BEGIN Task data
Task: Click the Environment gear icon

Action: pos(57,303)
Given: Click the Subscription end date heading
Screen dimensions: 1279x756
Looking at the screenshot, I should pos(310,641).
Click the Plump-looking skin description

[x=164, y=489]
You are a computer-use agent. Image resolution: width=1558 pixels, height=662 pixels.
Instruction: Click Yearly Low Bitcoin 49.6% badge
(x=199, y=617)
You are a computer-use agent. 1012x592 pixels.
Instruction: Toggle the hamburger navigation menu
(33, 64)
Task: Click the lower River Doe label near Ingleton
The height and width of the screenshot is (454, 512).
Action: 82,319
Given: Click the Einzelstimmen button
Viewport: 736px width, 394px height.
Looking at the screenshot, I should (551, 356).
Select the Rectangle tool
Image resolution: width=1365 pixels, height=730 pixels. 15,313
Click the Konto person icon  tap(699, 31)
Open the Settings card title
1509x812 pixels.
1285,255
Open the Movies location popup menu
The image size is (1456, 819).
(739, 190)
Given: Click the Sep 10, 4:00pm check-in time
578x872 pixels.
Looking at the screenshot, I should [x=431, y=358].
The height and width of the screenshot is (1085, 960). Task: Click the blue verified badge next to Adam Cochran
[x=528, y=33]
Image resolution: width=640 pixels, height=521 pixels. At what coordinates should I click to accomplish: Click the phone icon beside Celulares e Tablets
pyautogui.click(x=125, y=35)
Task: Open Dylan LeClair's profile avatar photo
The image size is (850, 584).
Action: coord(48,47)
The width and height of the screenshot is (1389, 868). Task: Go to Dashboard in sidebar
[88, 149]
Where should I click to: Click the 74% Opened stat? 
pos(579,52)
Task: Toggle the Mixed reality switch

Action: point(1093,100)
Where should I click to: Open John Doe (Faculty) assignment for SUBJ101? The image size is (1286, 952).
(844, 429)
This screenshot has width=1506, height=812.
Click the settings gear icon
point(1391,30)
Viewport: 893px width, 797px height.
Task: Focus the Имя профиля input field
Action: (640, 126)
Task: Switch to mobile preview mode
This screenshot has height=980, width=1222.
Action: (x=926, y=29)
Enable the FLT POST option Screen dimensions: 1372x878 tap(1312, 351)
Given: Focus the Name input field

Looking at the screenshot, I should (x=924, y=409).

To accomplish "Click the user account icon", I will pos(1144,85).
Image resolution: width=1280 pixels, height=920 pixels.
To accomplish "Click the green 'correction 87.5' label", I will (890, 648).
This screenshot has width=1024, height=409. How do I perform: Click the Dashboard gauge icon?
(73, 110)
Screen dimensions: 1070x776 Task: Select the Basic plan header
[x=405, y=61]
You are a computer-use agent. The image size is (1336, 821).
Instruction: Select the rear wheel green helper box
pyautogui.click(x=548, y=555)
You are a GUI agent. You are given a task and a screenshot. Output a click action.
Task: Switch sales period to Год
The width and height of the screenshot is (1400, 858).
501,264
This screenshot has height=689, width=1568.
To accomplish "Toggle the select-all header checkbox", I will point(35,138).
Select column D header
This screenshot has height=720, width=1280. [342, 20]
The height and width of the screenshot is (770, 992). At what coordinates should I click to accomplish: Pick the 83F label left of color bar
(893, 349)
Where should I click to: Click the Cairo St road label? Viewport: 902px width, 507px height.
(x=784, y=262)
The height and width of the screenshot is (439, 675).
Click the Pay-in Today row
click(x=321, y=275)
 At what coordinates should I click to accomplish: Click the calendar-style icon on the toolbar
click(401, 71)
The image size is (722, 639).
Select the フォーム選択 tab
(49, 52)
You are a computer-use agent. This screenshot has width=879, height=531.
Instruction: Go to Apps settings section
END Task data
- Challenge
Identify each line in the records above that contains the word "Viewport", and copy those lines.

- Response
Viewport: 736px width, 394px height.
Viewport: 893px width, 797px height.
Where should I click to: Click the Cairo St road label? Viewport: 902px width, 507px height.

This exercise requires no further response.